Medical Literacy: What it is and How to Address It
Almost 50% of adult Americans function at health literacy levels that jeopardize care to themselves and their families.  This finding of a 2004 IOM report supports studies showing that diminished medical literacy affects patients’ ability to make informed decisions about their care and may reveal itself through non-cooperation with treatment, poor disease self-management, refusal of urgent, appropriate treatment, and post-treatment disputes about agreed upon care.  Health literacy is an issue for functionally illiterate Americans, those with special communication needs, and those we may not suspect.  Many affected people may be educated and employed, thereby passing under our literacy radar.  Medical literacy is a patient safety, quality of care, and risk management concern.  This presentation will provide approaches to improve communication with patients through strategies designed to address literacy issues. This program is applicable in all care settings and can be customized to any provider/staff mix audience.

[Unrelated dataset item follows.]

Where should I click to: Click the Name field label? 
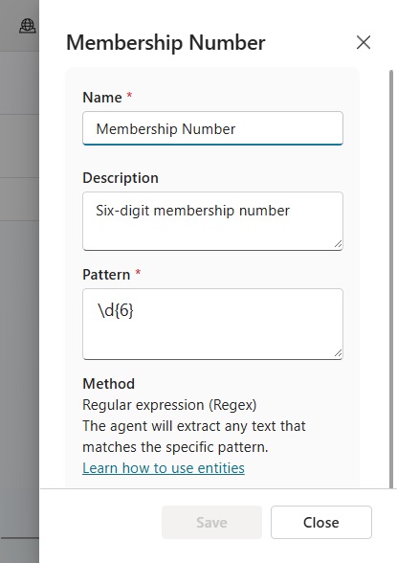[x=102, y=98]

Medication Safety with the Elderly
The elderly take more medications on average than younger adults; are more likely to have medical literacy issues; and more likely to have social isolation in conjunction with multiple significant health concerns.  This is a recipe for medication problems. Focusing on the communication aspects of medication safety with the elderly, this program examines the aspects of medication error with the elderly and provides pragmatic techniques for increasing the likelihood of medication safety and reducing error. This program is suitable for all settings, but particularly for out-patient settings.  It is customizable to any provider/staff mix audience.

SBAR
Initially used in the military, the SBAR communication approach has been successfully applied in healthcare clinically, and for administrative communications.  How can this hard-wired approach to transmission of important information be used by clinicians and administrators?  This program will describe the barriers, the latent problems, and the methods for ensuring that SBAR communication can be used effectively by the organization to improve patient care and administrative function. This session is suitable for all settings, with the most applicability to inpatient settings or physician practice groups.  It is customizable to any provider/staff mix audience
 
The Role of the Board in Risk Management, Quality and Compliance
Membership on the Board of Directors was once a position of relative peace. In times of financial security, the Board's role was primarily one of broad oversight. It ensured health care facility was meeting the needs of the community, was trustworthy, adn financially solvent. In this turbulent era, the Board's role has shifted to one of far greater legal and fiduciary implications. While still responsible for ensuring the facility meets the needs of the community it services, Boards today are being held accountable for the health care organization's efforts to ensure that safe care of the highest quality that meets all governmental and regulatory standards is being delivered. This obligation carries the need for enhanced skills and expanded knowledge. This presentation will discuss the role of the Board with regard to risk management, quality and compliance.
 
Features

Presentation Formats

  • Live Presentations
  • Audioconferences, Webinars
  • Keynote Address
  • Presentations to Medical Boards, and Boards of Directors
  • MC (Master of Ceremonies), Host and Summary Roles at Conferences
  • Moderating Panels
  • Facilitate Workshops: Conferences, Seminars and Retreats
  • Committee and Group Coaching for Planning or per Project
  • Development and Instruction for Series Classes
  • Didactic Presentations: up to 4 hours duration per day
  • Didactic and Workshop Presentations: up to 2 days
  • Unique Presentations Involving Theater

CME Credits
The Risk Management and Patient Safety Institute is accredited by the Accreditation Council for Continuing Medical Education to provide continuing medical education for physicians. 
 
Nursing Contact Hours
The Risk Management and Patient Safety Institute is an approved provider of continuing nursing education by Illinois Nurses Association, an accredited approver by the American Nurses Credentialing Center’s Commission on Accreditation.